WORK INSTRUCTIONS: Where does the word "computer" show up in the records? Copy every line that has it.

RECORDS FOR THE TASK:
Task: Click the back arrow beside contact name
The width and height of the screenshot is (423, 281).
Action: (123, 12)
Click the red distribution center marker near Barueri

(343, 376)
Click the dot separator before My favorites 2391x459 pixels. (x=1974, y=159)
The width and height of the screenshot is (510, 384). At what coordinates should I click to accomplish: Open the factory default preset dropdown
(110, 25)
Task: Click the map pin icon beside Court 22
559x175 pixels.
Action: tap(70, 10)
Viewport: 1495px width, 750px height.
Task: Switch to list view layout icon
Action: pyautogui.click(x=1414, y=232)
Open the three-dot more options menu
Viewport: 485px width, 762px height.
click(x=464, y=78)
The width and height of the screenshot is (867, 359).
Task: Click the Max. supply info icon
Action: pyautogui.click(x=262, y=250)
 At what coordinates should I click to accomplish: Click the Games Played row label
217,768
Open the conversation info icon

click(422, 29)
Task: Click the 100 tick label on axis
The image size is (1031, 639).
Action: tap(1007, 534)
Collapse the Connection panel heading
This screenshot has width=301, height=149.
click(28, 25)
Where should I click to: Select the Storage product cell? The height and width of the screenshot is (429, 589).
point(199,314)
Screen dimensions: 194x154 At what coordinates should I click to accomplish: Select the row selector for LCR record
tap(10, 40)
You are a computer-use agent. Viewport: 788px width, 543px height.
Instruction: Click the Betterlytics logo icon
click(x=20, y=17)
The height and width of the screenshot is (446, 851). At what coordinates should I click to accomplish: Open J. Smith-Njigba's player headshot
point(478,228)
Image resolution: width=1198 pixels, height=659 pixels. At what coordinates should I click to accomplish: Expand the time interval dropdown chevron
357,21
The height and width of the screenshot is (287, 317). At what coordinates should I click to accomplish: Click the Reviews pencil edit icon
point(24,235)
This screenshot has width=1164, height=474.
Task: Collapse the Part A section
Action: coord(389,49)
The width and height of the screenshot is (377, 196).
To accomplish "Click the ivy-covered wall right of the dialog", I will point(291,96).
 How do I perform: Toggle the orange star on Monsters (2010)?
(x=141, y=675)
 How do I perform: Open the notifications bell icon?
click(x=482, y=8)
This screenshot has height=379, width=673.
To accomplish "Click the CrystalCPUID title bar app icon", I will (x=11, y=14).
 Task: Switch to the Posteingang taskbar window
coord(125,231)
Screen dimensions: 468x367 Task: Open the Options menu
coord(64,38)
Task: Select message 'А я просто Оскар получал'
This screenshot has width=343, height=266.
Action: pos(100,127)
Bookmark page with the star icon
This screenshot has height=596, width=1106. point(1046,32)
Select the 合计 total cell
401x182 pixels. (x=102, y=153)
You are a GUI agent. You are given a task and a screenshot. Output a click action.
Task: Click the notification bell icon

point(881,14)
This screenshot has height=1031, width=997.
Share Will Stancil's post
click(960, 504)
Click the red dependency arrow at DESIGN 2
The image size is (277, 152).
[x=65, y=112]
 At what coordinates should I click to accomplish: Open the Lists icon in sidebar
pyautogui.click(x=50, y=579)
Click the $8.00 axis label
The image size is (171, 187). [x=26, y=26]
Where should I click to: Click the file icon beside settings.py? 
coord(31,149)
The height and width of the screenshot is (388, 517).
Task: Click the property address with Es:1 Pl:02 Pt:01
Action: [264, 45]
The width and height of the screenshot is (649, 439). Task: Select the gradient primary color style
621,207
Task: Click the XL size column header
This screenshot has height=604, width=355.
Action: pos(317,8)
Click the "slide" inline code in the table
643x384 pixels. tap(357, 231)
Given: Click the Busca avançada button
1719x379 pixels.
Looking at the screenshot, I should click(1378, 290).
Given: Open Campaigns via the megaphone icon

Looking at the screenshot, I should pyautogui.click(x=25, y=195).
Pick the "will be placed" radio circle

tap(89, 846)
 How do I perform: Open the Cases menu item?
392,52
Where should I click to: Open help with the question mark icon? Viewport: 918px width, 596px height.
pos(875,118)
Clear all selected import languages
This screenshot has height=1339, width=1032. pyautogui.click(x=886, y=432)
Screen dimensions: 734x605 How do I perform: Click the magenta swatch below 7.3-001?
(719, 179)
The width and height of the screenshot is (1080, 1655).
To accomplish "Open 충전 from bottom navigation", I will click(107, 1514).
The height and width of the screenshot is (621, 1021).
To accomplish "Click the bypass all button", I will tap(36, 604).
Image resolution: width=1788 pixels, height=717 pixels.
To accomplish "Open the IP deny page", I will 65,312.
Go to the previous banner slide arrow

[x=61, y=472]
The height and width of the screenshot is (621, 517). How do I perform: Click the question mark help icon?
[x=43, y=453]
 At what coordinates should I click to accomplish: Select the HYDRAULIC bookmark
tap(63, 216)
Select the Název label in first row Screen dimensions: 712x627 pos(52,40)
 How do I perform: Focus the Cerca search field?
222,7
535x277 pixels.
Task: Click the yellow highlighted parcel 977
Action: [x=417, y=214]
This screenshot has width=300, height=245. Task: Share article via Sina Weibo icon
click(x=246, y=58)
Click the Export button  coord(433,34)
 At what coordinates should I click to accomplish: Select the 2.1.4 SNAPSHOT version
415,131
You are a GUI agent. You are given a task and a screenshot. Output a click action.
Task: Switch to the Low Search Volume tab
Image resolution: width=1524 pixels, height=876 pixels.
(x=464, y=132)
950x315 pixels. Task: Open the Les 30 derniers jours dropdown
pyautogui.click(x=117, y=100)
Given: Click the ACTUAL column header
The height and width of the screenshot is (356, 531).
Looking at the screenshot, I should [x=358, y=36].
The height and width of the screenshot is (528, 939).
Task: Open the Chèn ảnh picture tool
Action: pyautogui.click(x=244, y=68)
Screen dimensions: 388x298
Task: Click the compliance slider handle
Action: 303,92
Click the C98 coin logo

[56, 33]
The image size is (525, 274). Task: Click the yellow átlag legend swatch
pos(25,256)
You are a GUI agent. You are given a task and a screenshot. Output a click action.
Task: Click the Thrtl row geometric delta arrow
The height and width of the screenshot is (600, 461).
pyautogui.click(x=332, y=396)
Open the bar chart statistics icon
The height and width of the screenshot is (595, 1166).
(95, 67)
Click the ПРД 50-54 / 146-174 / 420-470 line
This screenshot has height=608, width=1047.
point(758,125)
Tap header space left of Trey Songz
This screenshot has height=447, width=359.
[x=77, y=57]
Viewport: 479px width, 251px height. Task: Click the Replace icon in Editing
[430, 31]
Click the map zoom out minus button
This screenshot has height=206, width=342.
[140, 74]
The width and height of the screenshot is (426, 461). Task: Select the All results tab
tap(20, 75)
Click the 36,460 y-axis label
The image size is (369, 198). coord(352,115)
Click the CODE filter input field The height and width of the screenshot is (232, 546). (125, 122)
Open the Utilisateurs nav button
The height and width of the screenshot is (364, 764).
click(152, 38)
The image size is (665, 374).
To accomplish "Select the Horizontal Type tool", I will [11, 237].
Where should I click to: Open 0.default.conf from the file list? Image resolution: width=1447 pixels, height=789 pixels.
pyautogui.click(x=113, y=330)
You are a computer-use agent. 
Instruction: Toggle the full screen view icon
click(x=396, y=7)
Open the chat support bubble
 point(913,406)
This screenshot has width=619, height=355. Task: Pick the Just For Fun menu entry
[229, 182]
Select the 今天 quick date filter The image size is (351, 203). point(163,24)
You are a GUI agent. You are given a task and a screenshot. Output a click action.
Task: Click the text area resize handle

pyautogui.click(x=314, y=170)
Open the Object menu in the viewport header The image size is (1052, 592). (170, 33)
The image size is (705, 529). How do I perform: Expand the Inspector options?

ANSWER FOR THIS EXERCISE:
You are a computer-use agent. Viewport: 788px width, 543px height.
You are a computer-use agent. 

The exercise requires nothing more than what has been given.